Explorer
Explorer

Reputation: 33

Read a matlab .mat file using h5py

I want to use Python3 package h5py to read a matlab .mat file of version 7.3.

It contains a variable in matlab, named results.

It contains a 1*1 cell, and the value in the struct inside is what I need.

In matlab, I can get these data through the following code:

load('.mat PATH');
results{1}.res

How should I read this data in h5py? Example .mat file can be obtained from here

Upvotes: 3

Views: 3888

Answers (3)

esg
esg

Reputation: 141

As I mentioned in my other post on the hd5fstorage package, I have run into problems of it being far too slow when it comes to loading deep arrays. So I implemented my own matfile loader whose code might also be more useful (because it's compact) if you care about the specifics of how reading a v7.3 matfile into Python works. (That said, the code currently has very few comments, so maybe not that useful.)

For the case of my library, the outputs are very similar to hdf5storage, as shown here.

In [0]: from MatFileMethods import LoadMatFile
In [1]: pyIn = LoadMatFile('/Users/emilio/Downloads/Basketball_ECO_HC.mat')
In [2]: type(pyIn)
Out[2]: dict
In [3]: pyIn.keys()
Out[3]: dict_keys(['results'])
In [4]: type(pyIn['results'])
Out[4]: numpy.ndarray
In [5]: pyIn['results'].shape
Out[5]: (1, 1)

Note that as with the hdf5storage package, the cell-within-a-cell in Matlab, which gets called using results{1}{1} becomes a two-dimensional numpy.ndarray which gets called with pyIn['results'][0,0], as below.

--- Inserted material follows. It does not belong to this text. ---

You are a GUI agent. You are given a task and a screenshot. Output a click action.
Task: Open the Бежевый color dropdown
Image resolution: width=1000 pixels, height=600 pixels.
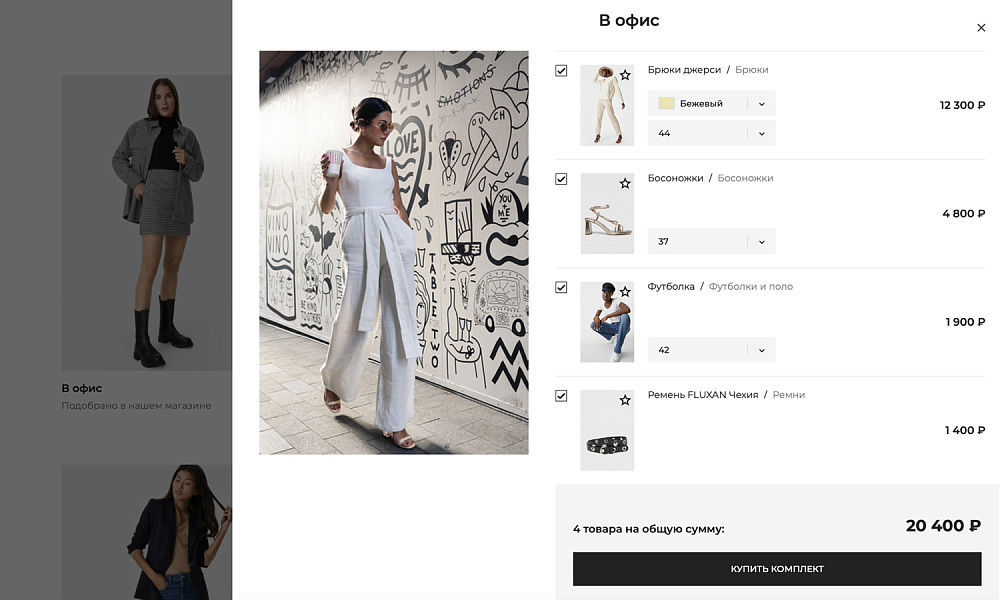tap(712, 103)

In [6]: type(pyIn['results'][0,0])
Out[6]: dict
In [7]: pyIn['results'][0,0].keys()
Out[7]: dict_keys(['annoBegin', 'fps', 'fps_no_ftr', 'len', 'res', 'startFrame', 'type'])
In [8]: pyIn['results'][0,0]['res'].shape
Out[8]: (725, 4)
In [9]: pyIn['results'][0,0]['res'][0,:]
Out[9]: array([198., 214.,  34.,  81.])

In contrast with hdf5storage, I opt to make Matlab structures into Python dicts, so that the fields of the structures are the keys of the dictionaries.

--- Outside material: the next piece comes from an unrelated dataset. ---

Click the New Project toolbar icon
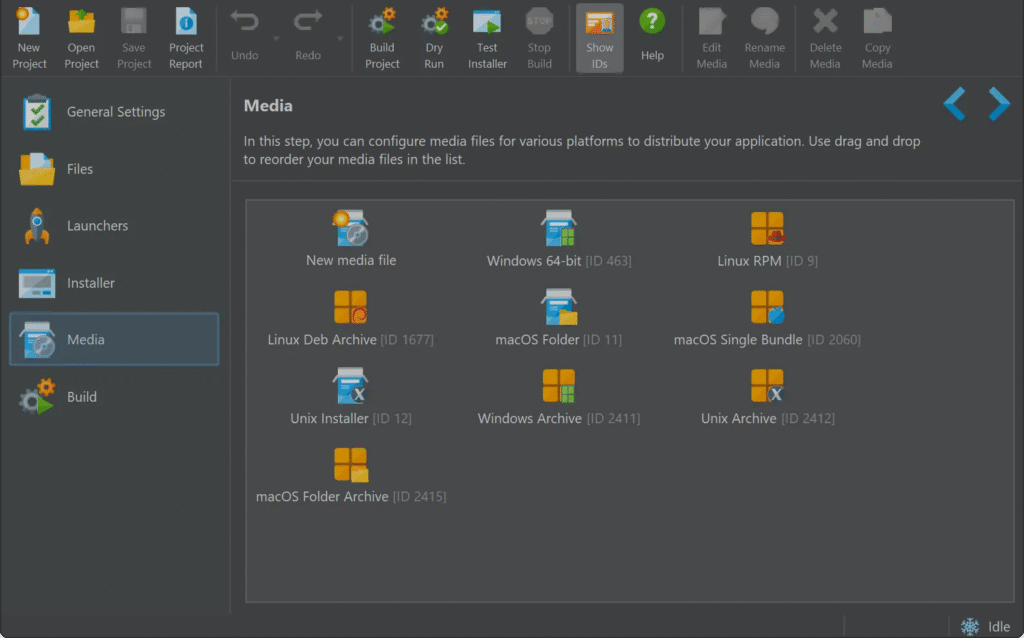 click(29, 38)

In any case, this module is by no means fully tested, but has served me well for loading ~500Mb and larger mat files that version 0.2 of hdf5storage doesn't seem to handle (~1.5 minutes for my own loader vs >10 minute loading time for hdf5storage (it hadn't finished loading at 10 minutes)). (I'll note that the 1.5 minutes still pales in comparison to Matlab's own <15s load times, so there's still room for improvement...)

Upvotes: 0

esg
esg

Reputation: 141

If your question is asking generally how to read matfiles saved using v7.3 in Python, the hdf5storage package provides some utilities that might work for you. In the case of your file (after installing the package) you would run

In [0]: import hdf5storage as hdf5
In [1]: pyIn = LoadMatFile('Basketball_ECO_HC.mat')
In [2]: type(pyIn)                                                                                                                                             
Out[2]: dict
In [3]: pyIn.keys()                                                                                                                                             
Out[3]: dict_keys(['results'])
In [4]: type(pyIn['results'])                                                                                                                                   
Out[4]: numpy.ndarray
In [5]: pyIn['results'].shape                                                                                                                                   
Out[5]: (1, 1)
In [6]: pyIn['results'].dtype                                                                                                                                   
Out[6]: dtype('O')
In [7]: pyIn['results'][0,0].dtype                                                                                                                              
Out[7]: dtype([('type', '<U4', (1, 1)), ('res', '<f8', (725, 4)), ('fps', '<f8', (1, 1)), ('fps_no_ftr', '<f8', (1, 1)), ('len', '<f8', (1, 1)), ('annoBegin', '<f8', (1, 1)), ('startFrame', '<f8', (1, 1))])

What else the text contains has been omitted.